Рубцов весело засмеялся:

— Квиты, квиты!

Потом рассказал, что в юности, когда работал в тралфлоте, он этой треской сыт был под завязку. Да не этой — какая это треска, снулая, десять раз перемороженная! Там свежая была, живая, икряная. И печенка у неё не просто жирная, но ароматная, вкусная, не то что в консервной банке.

Эта обмолвка о себе казалась нечаянной, случайной — Рубцов не любил рассказывать о себе. Разве обмолвится вот так, между прочим, да и то если рядом свой человек.

В подходящую минуту он мог тебя похвалить и малость приоткрыться сам, но тоже как бы между делом, мимоходно.

— У тебя какой рост? — спросил он однажды.

— Сто семьдесят шесть, — сказал я.

— Бабы, поди, любят?

— Какие любят, какие нет.

* [Исходные материалы]
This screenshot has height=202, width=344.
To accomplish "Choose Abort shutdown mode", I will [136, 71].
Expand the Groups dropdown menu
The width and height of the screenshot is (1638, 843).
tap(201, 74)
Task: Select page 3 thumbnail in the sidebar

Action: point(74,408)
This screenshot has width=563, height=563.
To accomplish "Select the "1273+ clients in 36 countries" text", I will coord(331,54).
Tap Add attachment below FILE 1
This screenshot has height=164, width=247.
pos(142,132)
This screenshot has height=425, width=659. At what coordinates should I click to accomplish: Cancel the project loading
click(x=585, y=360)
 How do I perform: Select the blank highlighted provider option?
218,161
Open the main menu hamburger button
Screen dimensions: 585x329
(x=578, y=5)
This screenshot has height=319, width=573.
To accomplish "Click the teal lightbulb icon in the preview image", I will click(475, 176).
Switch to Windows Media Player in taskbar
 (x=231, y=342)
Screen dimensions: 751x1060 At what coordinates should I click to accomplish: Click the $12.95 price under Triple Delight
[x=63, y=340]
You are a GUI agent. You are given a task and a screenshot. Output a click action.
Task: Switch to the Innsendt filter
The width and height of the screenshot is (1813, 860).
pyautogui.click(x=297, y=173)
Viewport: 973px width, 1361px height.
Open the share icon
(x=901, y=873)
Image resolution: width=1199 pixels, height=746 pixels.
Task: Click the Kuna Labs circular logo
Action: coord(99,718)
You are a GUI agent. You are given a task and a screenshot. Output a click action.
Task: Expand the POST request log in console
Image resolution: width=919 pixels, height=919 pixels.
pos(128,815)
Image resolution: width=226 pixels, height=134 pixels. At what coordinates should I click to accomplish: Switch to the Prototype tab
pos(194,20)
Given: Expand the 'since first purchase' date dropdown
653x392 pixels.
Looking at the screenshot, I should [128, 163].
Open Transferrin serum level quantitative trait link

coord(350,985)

* [Что сделать] Продолжите воспоминания о Рубцове, начав сразу после последней реплики.

* [Письменный ответ]
— Да?.. Не поймёшь, что им надо. Да и не в этом дело. Я вот привык к своему росту, но всё же бывает досадно, если смотрят как на пацана, как на недомерка какого-то. И почему это я должен голову задирать перед всяким дылдой? Если бы я был как Маяковский, например, я бы стал не таким поэтом, как сейчас, а?.. Нет, таким же, по-другому у меня не получится: душа у меня такая. Вот Тургенев крупный был, громоздкий, голова большая, а душа тоже мягкая, жалостная. А уж у Тараса Шевченко… Не было, говорят, поэта добрей. А вот бабы в поэзии все самовлюблённые и жесткие, злые даже. И Ахматова, и особенно Цветаева. Пишет о любви и тут же злится. Такой любовью можно только испортить человека.

— А у тебя как с любовью?

— Ну что я, не обо мне речь, это неинтересно. — И захлопнулся, замкнулся, заторопился в свою комнату.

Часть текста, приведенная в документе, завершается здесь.